Everything is already here!


If you want an all-encompassing Japanese experience find yourself your nearest Matsuri or festival. Usually, these are major events organised by the Japanese communities in major cities.

They celebrate and share Japanese culture and the friendship between nations, and often include dance and music performances, martial art displays, a collection of Japanese street food stalls, Shodo or calligraphy, market stalls selling authentic Japanese products, and maybe even a Mikoshi carrying, which is in a sense a portable shrine … just to name a few things.

Would you believe, throughout the year Japanese festivals take place in 6 of the 7 Continents, excluding Antarctica (of course). Here are just some of the festivals to take place outside of Japan.

  • North America – Sakura Matsuri in Washington, Chicago Matsuri, Arizona Matsuri.
  • South America – Tanabata Matsuri in Sao Paulo.
  • Europe – Japan Day in Dusseldorf Germany, Japan Matsuri in London UK.
  • Australia – Matsuri Japan Festival in Sydney, Japan Summer Festival in Melbourne.
  • Africa – The Japanese Spring Festival in Johannesburg South Africa.
  • Asia – The Japan Summer Festival in Singapore.

This is not an exhaustive list by any means but rather a showcase as to how far Japanese festivals have spread. The ones noted here are a few examples of some of the major events that anyone can participate in.

A heads up

A lot of the events and festivals start to take place from the middle of the year around May or June. Due to the on-going situation some of these may or may not happen depending on where you are; however, many are offering virtual events that are still worth checking out while the real thing becomes available once again.

Gardens and Parks

Instead of huge crowds and intense atmospheres, perhaps you might like something more contemplative? Something that can really transport you a bit closer to japan? Then you’ll be wanting to visit a Japanese garden.

Compared to a normal park or garden in the western sense, Japanese gardens are composed in a minimalist style. They focus on directly representing nature through a handful of carefully selected and observable features; rather than an over-abundance of flowers and purposefully elaborate design.

The idea behind them is to truly reflect and bridge the gap between yourself and nature. To that end, key features often include small waterfalls and streams, Japanese maple trees, the careful placement of rocks and stones, small age-old ornaments that reflect the flow of time, with a final feature such as a single teahouse.

Japanese-styled gardens are more abundant than I’d previously thought and can be found all over the world. In fact according to the Japanese Garden Journal there are over 300 in north America alone. Alongside this, I found them to exist in over half the countries in Europe, as well as across the other 4 continents previously mentioned.

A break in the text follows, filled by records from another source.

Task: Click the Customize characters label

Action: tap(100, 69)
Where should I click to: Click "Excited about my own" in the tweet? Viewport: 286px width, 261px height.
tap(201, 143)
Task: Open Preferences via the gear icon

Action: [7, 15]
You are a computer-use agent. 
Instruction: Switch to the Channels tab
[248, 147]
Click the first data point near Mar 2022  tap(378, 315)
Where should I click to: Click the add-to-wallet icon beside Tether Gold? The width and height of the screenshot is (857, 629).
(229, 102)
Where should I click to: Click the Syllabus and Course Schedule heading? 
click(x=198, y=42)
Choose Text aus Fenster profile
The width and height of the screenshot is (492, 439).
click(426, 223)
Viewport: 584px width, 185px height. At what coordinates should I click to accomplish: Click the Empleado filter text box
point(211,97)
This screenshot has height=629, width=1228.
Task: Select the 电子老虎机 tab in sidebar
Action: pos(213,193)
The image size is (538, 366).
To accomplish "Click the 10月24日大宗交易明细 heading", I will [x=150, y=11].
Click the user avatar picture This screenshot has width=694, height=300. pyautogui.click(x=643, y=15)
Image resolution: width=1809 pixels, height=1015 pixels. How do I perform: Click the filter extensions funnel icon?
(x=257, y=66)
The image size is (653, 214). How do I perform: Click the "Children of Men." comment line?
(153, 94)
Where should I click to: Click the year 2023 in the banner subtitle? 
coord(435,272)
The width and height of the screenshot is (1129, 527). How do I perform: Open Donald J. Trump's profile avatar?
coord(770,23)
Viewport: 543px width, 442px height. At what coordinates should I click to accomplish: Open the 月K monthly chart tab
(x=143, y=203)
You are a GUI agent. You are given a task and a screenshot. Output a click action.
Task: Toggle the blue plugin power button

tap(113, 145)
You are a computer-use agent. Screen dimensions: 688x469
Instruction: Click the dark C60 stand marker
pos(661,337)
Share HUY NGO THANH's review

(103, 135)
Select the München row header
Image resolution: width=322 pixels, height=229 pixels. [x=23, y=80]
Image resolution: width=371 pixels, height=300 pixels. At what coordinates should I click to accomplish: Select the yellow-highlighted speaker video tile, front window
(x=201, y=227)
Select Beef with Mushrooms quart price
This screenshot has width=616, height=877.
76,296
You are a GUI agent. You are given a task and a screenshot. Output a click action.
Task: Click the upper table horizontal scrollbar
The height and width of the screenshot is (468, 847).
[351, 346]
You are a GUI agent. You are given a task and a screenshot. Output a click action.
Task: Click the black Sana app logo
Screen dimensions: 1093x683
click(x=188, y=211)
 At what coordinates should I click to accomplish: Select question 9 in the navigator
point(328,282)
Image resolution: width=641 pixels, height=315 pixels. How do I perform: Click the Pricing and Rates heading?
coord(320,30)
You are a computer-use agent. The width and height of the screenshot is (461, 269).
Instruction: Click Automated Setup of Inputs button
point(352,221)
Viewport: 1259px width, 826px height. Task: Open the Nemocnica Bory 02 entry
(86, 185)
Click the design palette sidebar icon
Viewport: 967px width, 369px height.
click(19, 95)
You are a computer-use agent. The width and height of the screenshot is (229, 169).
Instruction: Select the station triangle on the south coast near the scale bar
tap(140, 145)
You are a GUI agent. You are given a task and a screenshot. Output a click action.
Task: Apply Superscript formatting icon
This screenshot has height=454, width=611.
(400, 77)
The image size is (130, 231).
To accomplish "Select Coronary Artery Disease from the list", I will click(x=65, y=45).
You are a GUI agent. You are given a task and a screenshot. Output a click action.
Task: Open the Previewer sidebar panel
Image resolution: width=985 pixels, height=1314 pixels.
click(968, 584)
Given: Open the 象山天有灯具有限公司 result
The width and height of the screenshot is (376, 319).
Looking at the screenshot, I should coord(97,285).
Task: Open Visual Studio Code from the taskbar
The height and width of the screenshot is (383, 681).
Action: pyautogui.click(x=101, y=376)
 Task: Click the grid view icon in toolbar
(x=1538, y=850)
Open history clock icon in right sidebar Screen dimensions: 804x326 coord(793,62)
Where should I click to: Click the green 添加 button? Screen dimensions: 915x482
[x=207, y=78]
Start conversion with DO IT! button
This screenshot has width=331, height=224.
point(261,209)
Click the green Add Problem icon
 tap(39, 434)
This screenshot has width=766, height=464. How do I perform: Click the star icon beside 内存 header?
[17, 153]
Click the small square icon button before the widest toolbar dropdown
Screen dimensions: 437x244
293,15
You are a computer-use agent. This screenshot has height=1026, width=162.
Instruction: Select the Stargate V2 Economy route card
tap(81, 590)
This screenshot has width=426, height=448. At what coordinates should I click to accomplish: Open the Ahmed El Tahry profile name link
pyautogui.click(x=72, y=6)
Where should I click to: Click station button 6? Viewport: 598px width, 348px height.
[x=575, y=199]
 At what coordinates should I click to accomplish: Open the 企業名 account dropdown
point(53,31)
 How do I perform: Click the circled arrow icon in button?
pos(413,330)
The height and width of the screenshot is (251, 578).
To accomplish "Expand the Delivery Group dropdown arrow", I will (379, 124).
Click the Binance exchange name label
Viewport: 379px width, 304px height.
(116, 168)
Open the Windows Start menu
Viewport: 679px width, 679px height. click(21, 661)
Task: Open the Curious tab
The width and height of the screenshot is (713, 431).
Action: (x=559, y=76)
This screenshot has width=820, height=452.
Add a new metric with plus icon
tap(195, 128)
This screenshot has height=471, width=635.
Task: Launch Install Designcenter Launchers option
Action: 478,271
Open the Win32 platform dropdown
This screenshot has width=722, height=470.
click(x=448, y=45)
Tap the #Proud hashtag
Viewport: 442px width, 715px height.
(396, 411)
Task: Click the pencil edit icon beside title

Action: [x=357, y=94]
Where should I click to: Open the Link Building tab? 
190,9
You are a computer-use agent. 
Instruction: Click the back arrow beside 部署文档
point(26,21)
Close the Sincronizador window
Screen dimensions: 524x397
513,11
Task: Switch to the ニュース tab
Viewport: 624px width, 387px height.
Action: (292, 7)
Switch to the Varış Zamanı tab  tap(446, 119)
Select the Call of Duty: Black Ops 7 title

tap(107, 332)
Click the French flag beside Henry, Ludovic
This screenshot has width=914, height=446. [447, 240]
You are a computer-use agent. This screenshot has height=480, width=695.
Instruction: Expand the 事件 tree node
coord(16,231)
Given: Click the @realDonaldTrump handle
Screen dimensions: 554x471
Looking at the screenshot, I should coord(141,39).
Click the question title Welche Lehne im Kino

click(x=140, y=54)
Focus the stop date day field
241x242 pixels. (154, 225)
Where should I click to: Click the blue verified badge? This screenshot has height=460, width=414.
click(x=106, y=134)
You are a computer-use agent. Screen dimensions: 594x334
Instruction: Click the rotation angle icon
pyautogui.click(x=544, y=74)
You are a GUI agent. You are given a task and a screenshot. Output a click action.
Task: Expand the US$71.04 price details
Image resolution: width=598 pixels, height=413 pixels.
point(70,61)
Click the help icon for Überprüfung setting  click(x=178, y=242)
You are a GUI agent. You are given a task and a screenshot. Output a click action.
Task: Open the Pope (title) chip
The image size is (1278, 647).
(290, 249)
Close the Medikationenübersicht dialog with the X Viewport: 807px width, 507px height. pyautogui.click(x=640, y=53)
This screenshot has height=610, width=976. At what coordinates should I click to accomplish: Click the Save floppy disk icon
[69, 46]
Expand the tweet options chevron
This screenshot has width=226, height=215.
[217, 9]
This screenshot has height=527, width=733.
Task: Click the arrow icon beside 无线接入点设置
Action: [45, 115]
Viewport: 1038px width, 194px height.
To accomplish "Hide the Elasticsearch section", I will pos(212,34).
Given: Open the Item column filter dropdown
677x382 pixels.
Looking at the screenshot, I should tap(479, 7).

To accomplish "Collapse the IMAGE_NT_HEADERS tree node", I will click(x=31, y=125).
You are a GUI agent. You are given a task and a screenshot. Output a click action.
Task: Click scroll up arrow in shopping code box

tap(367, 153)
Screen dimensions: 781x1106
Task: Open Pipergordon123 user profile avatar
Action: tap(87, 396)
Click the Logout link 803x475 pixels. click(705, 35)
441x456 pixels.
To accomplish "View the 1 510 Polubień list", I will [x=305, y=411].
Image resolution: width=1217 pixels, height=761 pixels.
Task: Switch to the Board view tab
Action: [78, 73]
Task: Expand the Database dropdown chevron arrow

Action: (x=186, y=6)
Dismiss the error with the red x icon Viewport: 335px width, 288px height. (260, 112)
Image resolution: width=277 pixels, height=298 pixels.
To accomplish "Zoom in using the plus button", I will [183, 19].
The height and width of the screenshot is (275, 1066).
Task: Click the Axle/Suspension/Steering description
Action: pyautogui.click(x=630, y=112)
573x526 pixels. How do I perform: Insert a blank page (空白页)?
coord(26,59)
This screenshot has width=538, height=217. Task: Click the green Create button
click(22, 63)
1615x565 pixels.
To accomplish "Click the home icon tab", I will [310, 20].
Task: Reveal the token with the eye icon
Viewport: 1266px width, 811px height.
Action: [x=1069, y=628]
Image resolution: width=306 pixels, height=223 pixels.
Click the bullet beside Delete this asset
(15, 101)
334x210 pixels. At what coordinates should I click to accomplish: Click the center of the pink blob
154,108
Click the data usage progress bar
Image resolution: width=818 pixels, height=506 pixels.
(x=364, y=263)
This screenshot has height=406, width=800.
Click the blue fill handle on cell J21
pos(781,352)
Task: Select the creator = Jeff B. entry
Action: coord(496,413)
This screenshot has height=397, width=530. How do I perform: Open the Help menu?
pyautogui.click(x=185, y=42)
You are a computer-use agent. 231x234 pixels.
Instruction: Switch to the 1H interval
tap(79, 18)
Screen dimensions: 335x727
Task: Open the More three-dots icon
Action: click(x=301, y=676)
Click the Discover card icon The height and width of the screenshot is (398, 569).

In case you are wondering, sadly no, I’m not going to write them all down this time. (Maybe in a future PDF.) But just be aware that there is now no excuse for not taking the chance to visit at least one!


The back of the Victoria and Albert museum

Museums and exhibitions are a great way to learn more about the history and development of Japan. Having the chance to see a collection of artefacts or art in person often forges a much greater connection and enhances the significance of each piece. It is also well known for providing a greater period of retention when learning new information.

Japanese exhibits are already a staple in many museum collections and well worth a look if you’re interested in Japanese history. You may have the chance to see the uniquely Japanese woodblock Prints, Kimono and textile design, ornate masks, ceremonial ornaments and maybe one of the many varieties of Japanese samurai armour.

With all that in mind however, there’s more to be seen than just those pieces with historical significance. There are also exhibitions dedicated to contemporary work such as prints, concepts, sculptures, photos, and architecture as a few examples.

‘Japan House’ is my recommended starting point for exploring some of these ideas. They are an organisation that have set up in London, Los Angeles, and Sao Paulo and provide ever-changing exhibits.

Exhibition spaces change throughout the year, and so, it is worth keeping up with a number of different institutions. Keep track of them to be alerted about Japanese exhibits heading your way.

Cherry Blossom viewing/Hanami

A line of Cherry Blossoms
Cherry blossoms in Kew Gardens UK

There are few things in life that symbolise japan more than cherry blossoms. What’s more cherry blossom viewing is an activity that is available in many places outside of japan.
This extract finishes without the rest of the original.